**Short exercise**
Reproduce the lines word for word, beginning at the line that contains "Task: Click the green price dot under SU 03" and stopping after the line that contains "Action: pos(243,246)".

**Dataset records**
****************

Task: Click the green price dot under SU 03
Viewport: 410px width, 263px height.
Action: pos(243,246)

****************

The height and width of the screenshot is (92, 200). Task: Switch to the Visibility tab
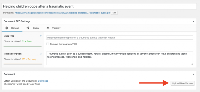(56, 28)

****************

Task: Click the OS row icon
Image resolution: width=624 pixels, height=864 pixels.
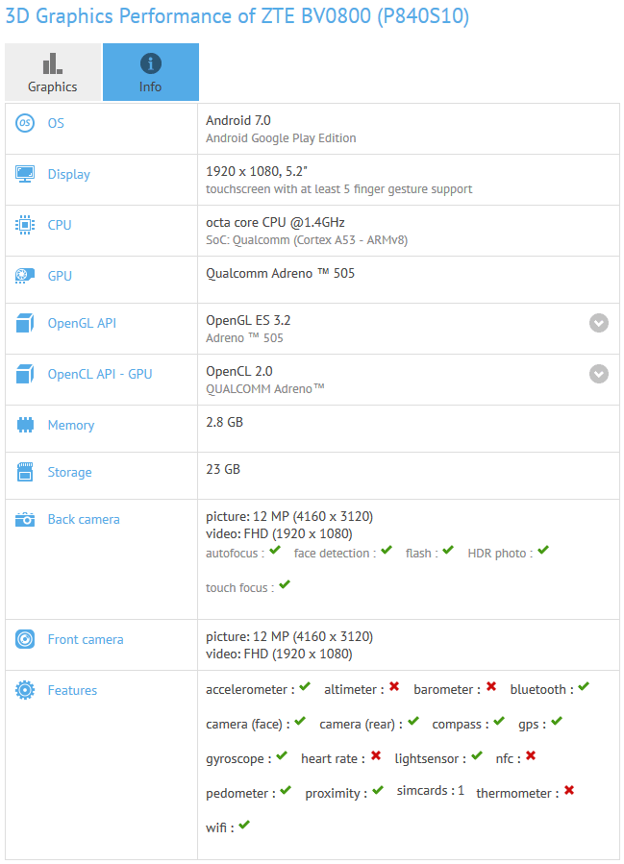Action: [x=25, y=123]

****************

**Written answer**
Task: Click the green price dot under SU 03
Viewport: 410px width, 263px height.
Action: pos(243,246)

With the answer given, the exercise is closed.